To do:
Would you pull out every line of the material that contains the string "computer"?

Given data:
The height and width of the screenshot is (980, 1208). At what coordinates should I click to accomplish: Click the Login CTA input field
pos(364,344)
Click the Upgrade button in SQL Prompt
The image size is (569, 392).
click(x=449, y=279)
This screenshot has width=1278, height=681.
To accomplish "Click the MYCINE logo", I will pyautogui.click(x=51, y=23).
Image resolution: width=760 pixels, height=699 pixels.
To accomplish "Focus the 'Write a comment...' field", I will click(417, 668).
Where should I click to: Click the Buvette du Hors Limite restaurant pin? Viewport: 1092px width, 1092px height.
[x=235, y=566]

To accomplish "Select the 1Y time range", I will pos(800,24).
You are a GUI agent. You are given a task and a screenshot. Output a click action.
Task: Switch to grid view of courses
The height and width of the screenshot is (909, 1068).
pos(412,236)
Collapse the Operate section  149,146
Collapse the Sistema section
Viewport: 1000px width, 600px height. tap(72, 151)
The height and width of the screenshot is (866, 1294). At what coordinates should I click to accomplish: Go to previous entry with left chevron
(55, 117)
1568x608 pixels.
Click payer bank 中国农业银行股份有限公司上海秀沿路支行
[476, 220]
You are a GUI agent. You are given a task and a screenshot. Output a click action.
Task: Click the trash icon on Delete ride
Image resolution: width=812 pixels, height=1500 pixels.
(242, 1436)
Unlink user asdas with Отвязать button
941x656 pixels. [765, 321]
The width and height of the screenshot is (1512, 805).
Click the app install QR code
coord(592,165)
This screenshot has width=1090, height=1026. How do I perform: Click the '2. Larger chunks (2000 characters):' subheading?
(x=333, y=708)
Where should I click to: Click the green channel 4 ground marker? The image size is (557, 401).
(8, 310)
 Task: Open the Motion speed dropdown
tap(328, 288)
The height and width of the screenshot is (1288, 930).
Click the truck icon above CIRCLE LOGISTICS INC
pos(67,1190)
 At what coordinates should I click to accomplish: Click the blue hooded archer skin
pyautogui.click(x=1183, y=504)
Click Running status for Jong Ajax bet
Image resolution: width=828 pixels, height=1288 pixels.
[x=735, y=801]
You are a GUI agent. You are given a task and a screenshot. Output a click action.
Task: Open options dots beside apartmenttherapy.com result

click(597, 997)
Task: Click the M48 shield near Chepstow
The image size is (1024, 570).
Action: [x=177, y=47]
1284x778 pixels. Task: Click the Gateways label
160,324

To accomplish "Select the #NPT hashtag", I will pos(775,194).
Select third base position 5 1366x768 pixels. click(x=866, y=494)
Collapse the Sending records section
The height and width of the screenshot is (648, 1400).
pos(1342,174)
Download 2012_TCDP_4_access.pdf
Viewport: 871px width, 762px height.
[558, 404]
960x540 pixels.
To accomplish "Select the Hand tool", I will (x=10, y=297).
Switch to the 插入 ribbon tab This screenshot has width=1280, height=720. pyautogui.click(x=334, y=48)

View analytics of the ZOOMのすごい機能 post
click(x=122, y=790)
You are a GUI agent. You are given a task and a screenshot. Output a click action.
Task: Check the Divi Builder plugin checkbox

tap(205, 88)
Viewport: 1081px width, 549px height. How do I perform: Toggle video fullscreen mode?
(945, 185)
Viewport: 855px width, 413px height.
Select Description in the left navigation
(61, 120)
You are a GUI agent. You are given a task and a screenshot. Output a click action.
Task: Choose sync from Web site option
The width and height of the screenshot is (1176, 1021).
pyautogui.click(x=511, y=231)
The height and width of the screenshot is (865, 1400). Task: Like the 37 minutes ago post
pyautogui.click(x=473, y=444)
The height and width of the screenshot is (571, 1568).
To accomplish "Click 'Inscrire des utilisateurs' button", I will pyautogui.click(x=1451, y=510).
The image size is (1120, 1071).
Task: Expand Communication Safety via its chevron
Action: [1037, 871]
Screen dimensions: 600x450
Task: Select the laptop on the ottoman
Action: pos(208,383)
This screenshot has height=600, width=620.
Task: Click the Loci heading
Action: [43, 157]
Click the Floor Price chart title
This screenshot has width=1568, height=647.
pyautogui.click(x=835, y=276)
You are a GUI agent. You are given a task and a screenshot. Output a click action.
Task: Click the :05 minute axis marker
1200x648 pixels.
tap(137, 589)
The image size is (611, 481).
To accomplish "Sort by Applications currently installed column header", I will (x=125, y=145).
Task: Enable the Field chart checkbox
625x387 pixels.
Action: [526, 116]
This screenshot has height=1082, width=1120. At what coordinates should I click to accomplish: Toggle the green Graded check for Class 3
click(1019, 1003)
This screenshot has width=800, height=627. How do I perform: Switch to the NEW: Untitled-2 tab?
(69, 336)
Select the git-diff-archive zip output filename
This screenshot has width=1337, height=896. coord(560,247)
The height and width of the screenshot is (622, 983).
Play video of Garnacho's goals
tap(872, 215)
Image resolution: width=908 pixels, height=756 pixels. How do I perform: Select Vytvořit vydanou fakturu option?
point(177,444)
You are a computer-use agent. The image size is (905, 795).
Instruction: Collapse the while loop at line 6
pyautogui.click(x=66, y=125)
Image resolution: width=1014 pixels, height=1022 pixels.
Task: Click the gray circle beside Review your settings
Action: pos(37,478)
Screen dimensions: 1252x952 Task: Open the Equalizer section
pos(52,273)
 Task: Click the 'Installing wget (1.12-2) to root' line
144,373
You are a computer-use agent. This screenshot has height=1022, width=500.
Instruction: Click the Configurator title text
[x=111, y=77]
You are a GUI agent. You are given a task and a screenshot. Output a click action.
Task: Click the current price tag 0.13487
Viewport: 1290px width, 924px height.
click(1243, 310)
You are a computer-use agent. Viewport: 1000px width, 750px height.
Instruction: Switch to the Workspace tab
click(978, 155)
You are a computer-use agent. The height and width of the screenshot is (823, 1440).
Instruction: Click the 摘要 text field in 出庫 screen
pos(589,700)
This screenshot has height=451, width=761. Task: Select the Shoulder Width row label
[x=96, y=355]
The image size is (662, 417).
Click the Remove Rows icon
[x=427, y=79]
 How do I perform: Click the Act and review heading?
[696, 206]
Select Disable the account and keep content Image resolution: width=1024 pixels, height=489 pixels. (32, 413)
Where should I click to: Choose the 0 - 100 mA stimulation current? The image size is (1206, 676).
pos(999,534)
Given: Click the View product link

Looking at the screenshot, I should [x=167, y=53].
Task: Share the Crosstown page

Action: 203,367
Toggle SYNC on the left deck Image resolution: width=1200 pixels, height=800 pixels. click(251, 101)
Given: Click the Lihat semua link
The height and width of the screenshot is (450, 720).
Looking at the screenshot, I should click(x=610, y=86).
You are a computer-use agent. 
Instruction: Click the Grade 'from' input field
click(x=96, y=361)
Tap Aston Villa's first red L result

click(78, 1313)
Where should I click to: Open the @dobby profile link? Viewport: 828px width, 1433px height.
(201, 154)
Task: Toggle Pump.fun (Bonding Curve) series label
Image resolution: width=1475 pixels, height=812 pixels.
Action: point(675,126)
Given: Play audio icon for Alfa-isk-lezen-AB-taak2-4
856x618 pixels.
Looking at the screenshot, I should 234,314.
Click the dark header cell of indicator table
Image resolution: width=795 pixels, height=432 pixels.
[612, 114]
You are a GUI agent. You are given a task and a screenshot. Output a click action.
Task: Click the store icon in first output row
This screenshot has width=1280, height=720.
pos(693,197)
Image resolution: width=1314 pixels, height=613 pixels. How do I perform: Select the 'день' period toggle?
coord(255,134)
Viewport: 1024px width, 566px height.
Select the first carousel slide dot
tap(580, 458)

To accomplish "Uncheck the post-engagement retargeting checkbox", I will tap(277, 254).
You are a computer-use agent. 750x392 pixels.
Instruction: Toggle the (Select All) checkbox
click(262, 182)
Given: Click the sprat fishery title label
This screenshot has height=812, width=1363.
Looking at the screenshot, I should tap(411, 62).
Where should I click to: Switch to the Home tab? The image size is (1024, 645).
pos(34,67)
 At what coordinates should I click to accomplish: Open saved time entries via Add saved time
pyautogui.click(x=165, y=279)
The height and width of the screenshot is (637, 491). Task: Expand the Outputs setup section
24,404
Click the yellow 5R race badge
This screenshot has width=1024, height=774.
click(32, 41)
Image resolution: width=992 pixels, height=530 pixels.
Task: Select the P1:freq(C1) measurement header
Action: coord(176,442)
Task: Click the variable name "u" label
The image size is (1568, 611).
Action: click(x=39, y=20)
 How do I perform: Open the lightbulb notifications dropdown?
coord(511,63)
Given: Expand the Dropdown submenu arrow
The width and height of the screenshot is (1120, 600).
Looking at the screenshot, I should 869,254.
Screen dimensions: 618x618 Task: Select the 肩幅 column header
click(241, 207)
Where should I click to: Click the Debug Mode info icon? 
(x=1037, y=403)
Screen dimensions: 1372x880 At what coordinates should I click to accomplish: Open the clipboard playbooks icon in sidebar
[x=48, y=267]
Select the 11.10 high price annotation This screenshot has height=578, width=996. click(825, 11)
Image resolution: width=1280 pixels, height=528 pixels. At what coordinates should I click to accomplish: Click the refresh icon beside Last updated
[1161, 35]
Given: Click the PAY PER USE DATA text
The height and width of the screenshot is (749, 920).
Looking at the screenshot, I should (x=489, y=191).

Task solution:
You are a computer-use agent. The image size is (905, 795).
You are a computer-use agent. This screenshot has height=1022, width=500.
You are a computer-use agent. Viewport: 1000px width, 750px height.
You are a computer-use agent. The height and width of the screenshot is (823, 1440).
You are a computer-use agent. 
You are a computer-use agent. 750x392 pixels.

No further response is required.